Olajumoke Odedele has never been content to focus on just one thing. She arrived at the Harvard John A. Paulson School of Engineering and Applied Sciences (SEAS) already interested in the life sciences, but wanted a concentration that tapped into multiple fields. Once she discovered biomedical engineering, she knew she’d found the perfect multidisciplinary field.
“Biomedical engineering is the application of medical engineering principles to medical problems,” she said. “I realized I could do everything. Pursuing all my science classes, there was no one subject that was more interesting than the others and I wanted to learn all of them. I was able to integrate all the things I’m interested in at Harvard.”
Odedele chose the A.B. track so she could take a broad range of courses outside her concentration. She took classes on the history of mental health treatment in America, gender relations, and religion.
She’s now putting everything she learned to use with the New York State Department of Health AIDS Institute, which works to improve the health and well-being of people living with AIDS and HIV, as well as to prevent new infections.
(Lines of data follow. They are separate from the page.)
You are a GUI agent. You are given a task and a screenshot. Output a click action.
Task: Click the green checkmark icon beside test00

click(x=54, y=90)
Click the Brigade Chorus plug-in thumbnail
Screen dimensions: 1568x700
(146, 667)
Odedele is also pursuing a master’s in public health from the City University of New York Graduate School of Public Health and Health Policy.
“Public health is what I’ve always wanted to do. I just didn’t know it,” Odedele said. “I’m interested in serving the underserved, addressing problems for Black people certainly, but also for people in lower socioeconomic status, which can be anybody.”
The AIDS Institute, where Odedele has worked since September 2018, has given her the chance to tap into many of the subjects she’d studied at Harvard.
“I saw how people from the LGBTQ community or different racial or ethnic backgrounds were impacted by healthcare,” she said. “I recognized how what’s happening now is part of the long history I’d studied at Harvard.”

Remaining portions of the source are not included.